In a sense, that's exactly right.

It's right because it is true.  Yes, this is circular in a sense.  We've talked about presuppositions before, how everyone uses them and has them, regardless of the chosen worldview.  If it so happens that Divine revelation resembles something axiomatic, or truistic, then so be it.  A circle, like one who claims to be the "Alpha and Omega", starts and ends in the same place.
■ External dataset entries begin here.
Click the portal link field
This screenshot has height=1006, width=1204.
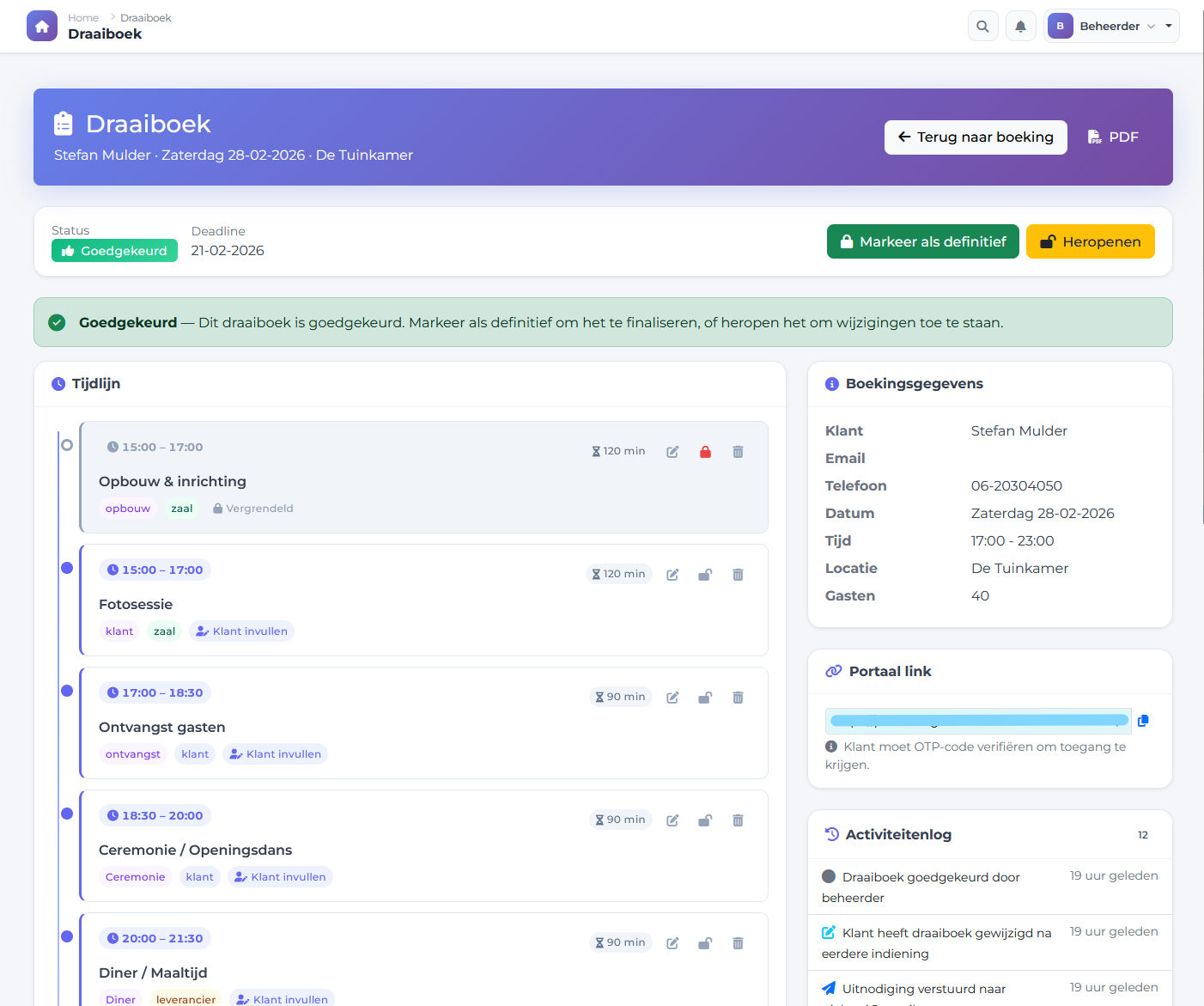pos(977,721)
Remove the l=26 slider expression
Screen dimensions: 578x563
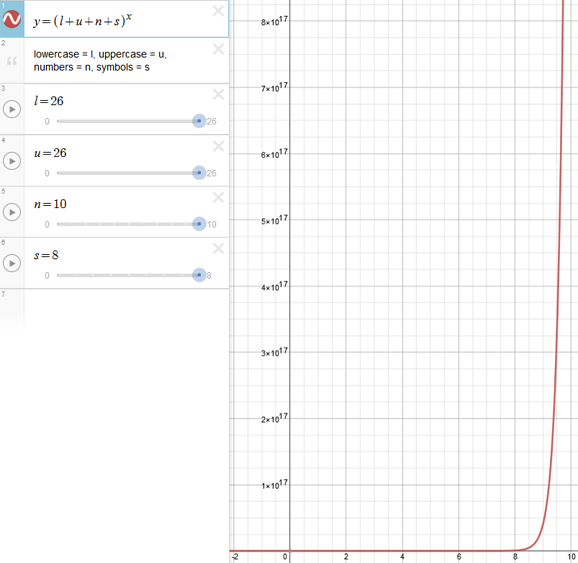pos(218,95)
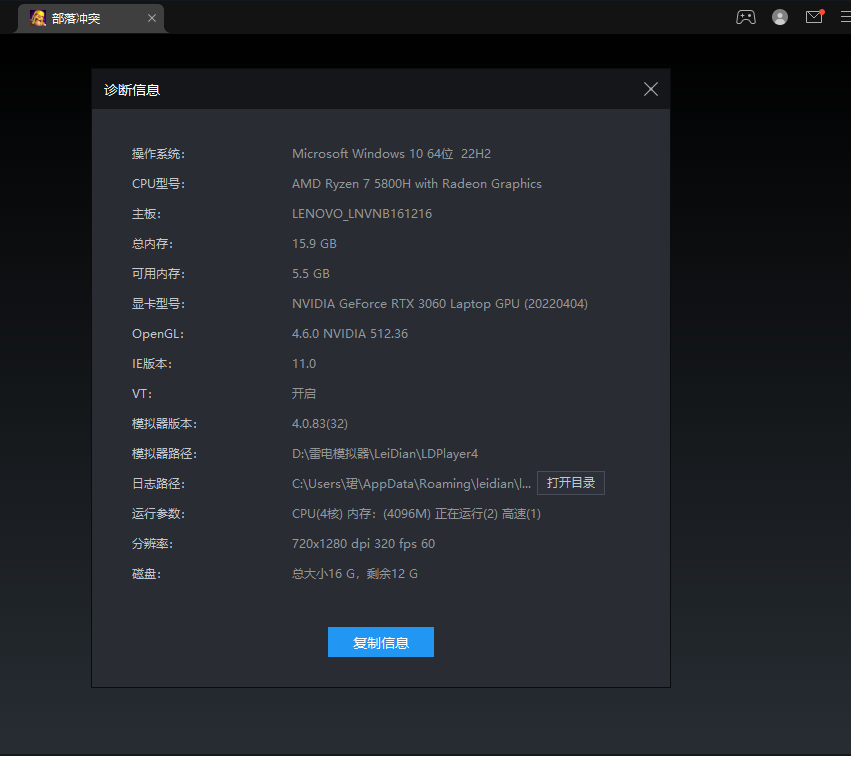Click the truncated log path text
The width and height of the screenshot is (851, 757).
pyautogui.click(x=411, y=484)
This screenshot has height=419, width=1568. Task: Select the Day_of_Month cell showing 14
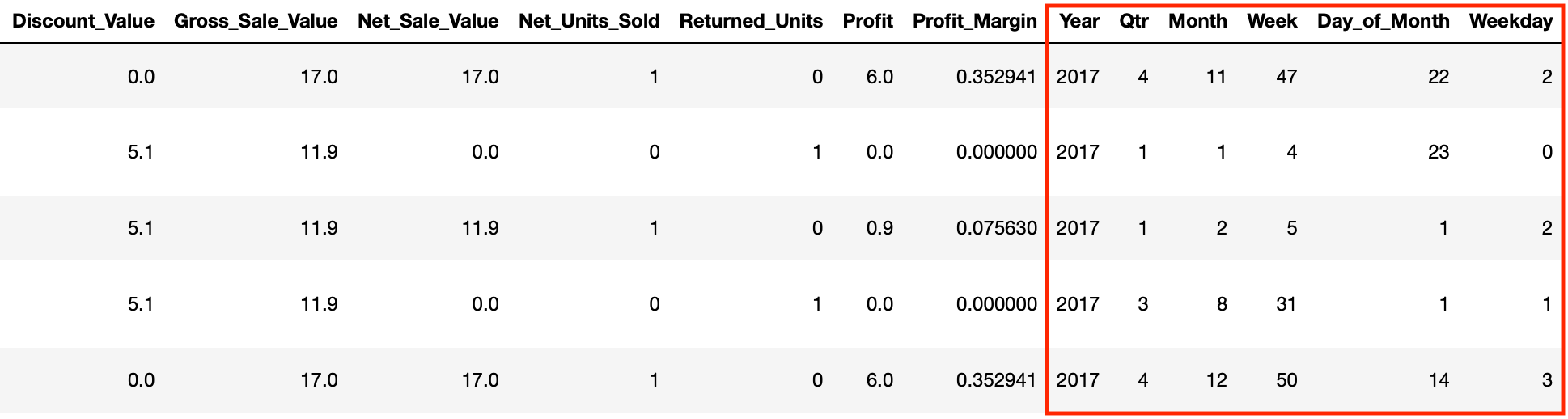pyautogui.click(x=1438, y=380)
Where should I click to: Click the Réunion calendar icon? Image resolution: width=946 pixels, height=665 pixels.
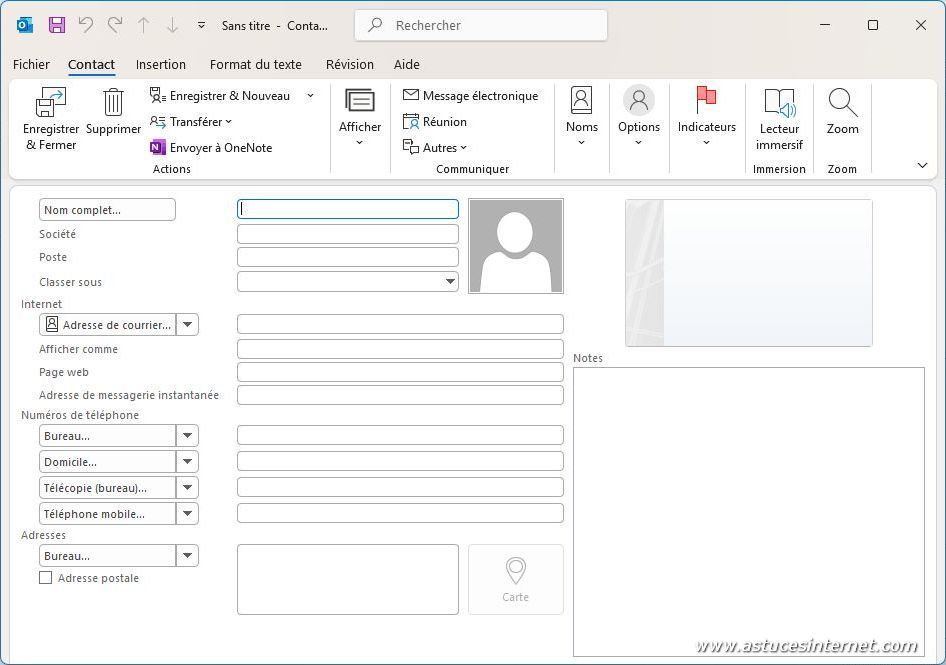411,122
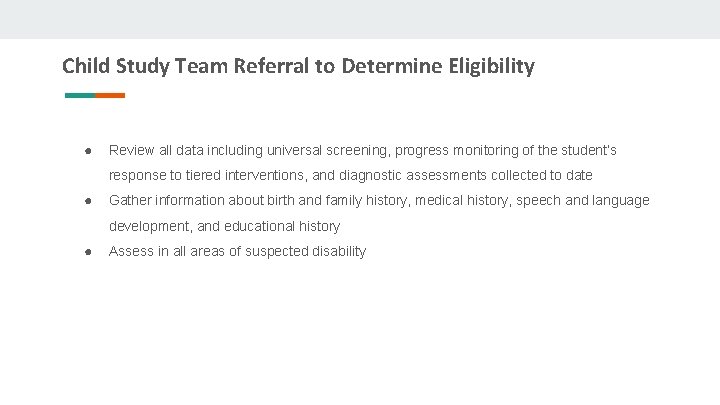Select the line starting 'Review all data including'
Screen dimensions: 720x405
(x=362, y=150)
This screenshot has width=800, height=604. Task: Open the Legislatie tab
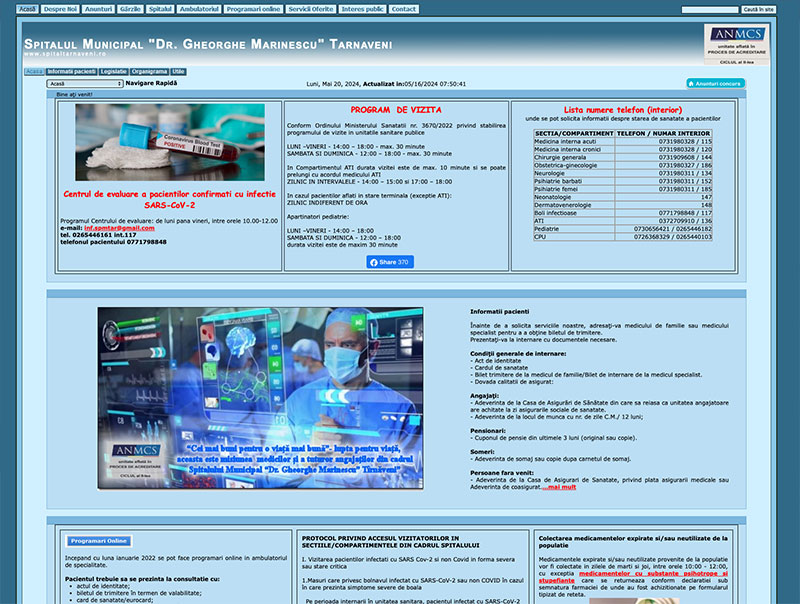[114, 72]
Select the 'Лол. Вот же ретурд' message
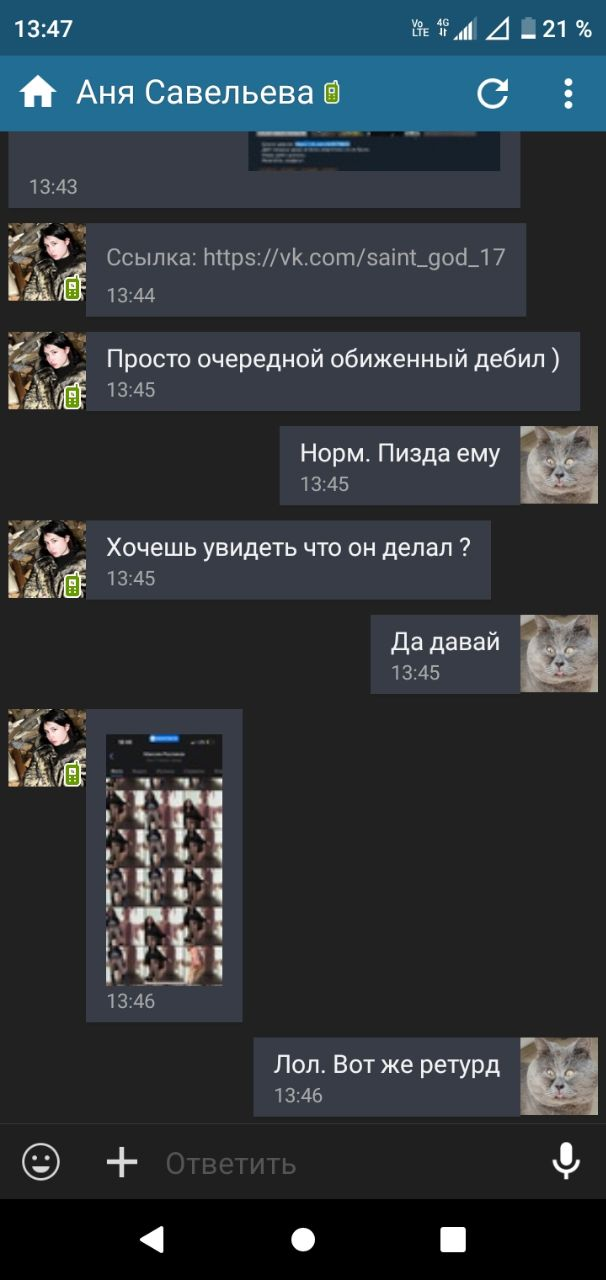 coord(387,1077)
So how are the Divine teachings of scripture different from any other first principle, or presupposed belief?  How is Christianity any different than a form of philosophical dualism (as Brad is wont to ask)?  That's where the evidential things come in.  Our faith is historical, based in the world of facts and literal happenings.  Christ rose from the dead, and other explanations fall way short in their attempts to "reconstruct" the history of the gospels and the Church itself.  It is also vindicated or "proved" in our personal lives as Christians ... where the experience of God should be vibrant, manifesting in a more contemporary kind of "history" too.  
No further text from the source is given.